___ DATASET ENTRIES ___

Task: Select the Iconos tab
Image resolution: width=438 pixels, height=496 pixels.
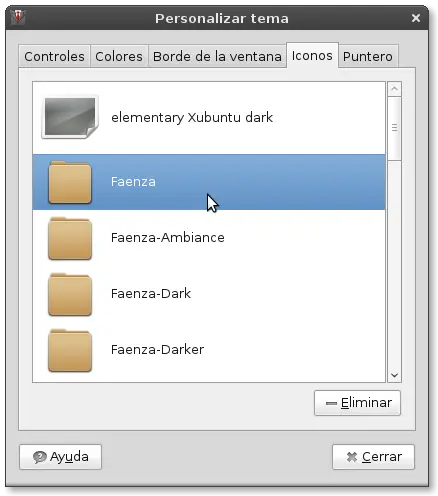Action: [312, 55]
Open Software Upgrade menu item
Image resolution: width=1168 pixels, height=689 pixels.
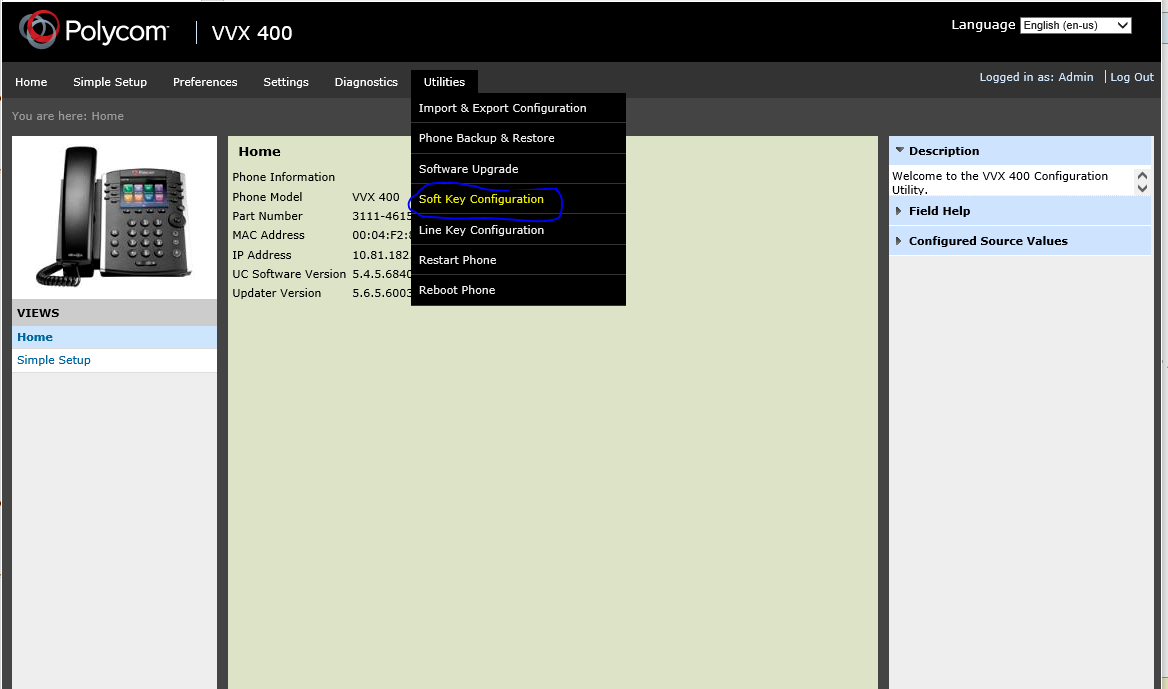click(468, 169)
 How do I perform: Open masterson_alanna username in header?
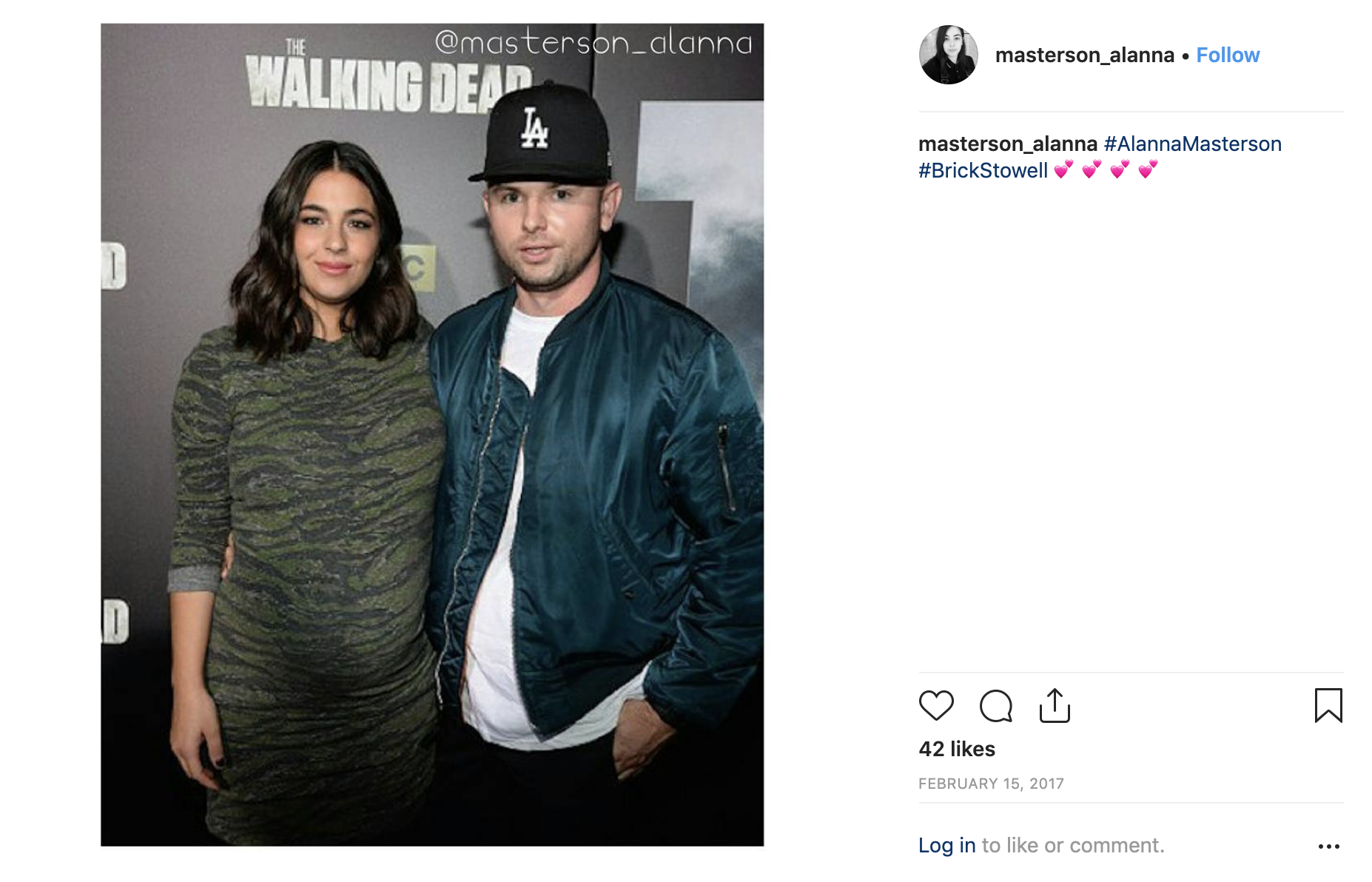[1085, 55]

___

* WRITTEN REQUEST: Rewrite each line of the records above as a JSON list of strings, one string per line, omitting blank lines and leaving out the pictures.

* ANSWER TO THE PROBLEM:
[
  "Task: Select the Iconos tab",
  "Image resolution: width=438 pixels, height=496 pixels.",
  "Action: [312, 55]",
  "Open Software Upgrade menu item",
  "Image resolution: width=1168 pixels, height=689 pixels.",
  "click(468, 169)",
  " How do I perform: Open masterson_alanna username in header?",
  "[1085, 55]"
]